# Your goal:
From the first line through the last, transcribe the listing word for word.

[Start of section]

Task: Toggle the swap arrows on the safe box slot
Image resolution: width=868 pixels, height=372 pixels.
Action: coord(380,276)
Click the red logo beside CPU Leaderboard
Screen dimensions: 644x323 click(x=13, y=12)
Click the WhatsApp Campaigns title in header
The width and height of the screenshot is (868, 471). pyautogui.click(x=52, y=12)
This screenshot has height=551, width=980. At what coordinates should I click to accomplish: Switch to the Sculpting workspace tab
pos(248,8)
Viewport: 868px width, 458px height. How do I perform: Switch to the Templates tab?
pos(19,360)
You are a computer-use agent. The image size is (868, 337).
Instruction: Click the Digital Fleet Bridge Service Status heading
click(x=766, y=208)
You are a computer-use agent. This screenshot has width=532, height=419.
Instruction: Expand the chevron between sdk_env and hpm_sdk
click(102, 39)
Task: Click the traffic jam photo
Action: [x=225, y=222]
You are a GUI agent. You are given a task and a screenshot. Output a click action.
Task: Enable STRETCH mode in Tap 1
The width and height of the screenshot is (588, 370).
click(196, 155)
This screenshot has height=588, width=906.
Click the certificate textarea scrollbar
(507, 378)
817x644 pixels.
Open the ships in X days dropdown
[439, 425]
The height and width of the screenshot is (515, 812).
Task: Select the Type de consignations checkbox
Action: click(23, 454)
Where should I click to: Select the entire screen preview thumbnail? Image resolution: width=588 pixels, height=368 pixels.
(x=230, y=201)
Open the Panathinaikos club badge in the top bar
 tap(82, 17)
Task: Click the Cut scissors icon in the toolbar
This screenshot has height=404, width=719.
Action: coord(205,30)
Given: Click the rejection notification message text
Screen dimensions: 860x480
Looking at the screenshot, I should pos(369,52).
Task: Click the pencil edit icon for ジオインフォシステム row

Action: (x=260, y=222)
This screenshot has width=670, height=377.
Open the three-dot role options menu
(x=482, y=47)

[End of section]

# Solution for this problem:
Task: Toggle the swap arrows on the safe box slot
Image resolution: width=868 pixels, height=372 pixels.
Action: coord(380,276)
Click the red logo beside CPU Leaderboard
Screen dimensions: 644x323 click(x=13, y=12)
Click the WhatsApp Campaigns title in header
The width and height of the screenshot is (868, 471). pyautogui.click(x=52, y=12)
This screenshot has height=551, width=980. At what coordinates should I click to accomplish: Switch to the Sculpting workspace tab
pos(248,8)
Viewport: 868px width, 458px height. How do I perform: Switch to the Templates tab?
pos(19,360)
You are a computer-use agent. The image size is (868, 337).
Instruction: Click the Digital Fleet Bridge Service Status heading
click(x=766, y=208)
You are a computer-use agent. This screenshot has width=532, height=419.
Instruction: Expand the chevron between sdk_env and hpm_sdk
click(102, 39)
Task: Click the traffic jam photo
Action: [x=225, y=222]
You are a GUI agent. You are given a task and a screenshot. Output a click action.
Task: Enable STRETCH mode in Tap 1
The width and height of the screenshot is (588, 370).
click(196, 155)
This screenshot has height=588, width=906.
Click the certificate textarea scrollbar
(507, 378)
817x644 pixels.
Open the ships in X days dropdown
[439, 425]
The height and width of the screenshot is (515, 812).
Task: Select the Type de consignations checkbox
Action: click(23, 454)
Where should I click to: Select the entire screen preview thumbnail? Image resolution: width=588 pixels, height=368 pixels.
(x=230, y=201)
Open the Panathinaikos club badge in the top bar
 tap(82, 17)
Task: Click the Cut scissors icon in the toolbar
This screenshot has height=404, width=719.
Action: coord(205,30)
Given: Click the rejection notification message text
Screen dimensions: 860x480
Looking at the screenshot, I should pos(369,52).
Task: Click the pencil edit icon for ジオインフォシステム row

Action: (x=260, y=222)
This screenshot has width=670, height=377.
Open the three-dot role options menu
(x=482, y=47)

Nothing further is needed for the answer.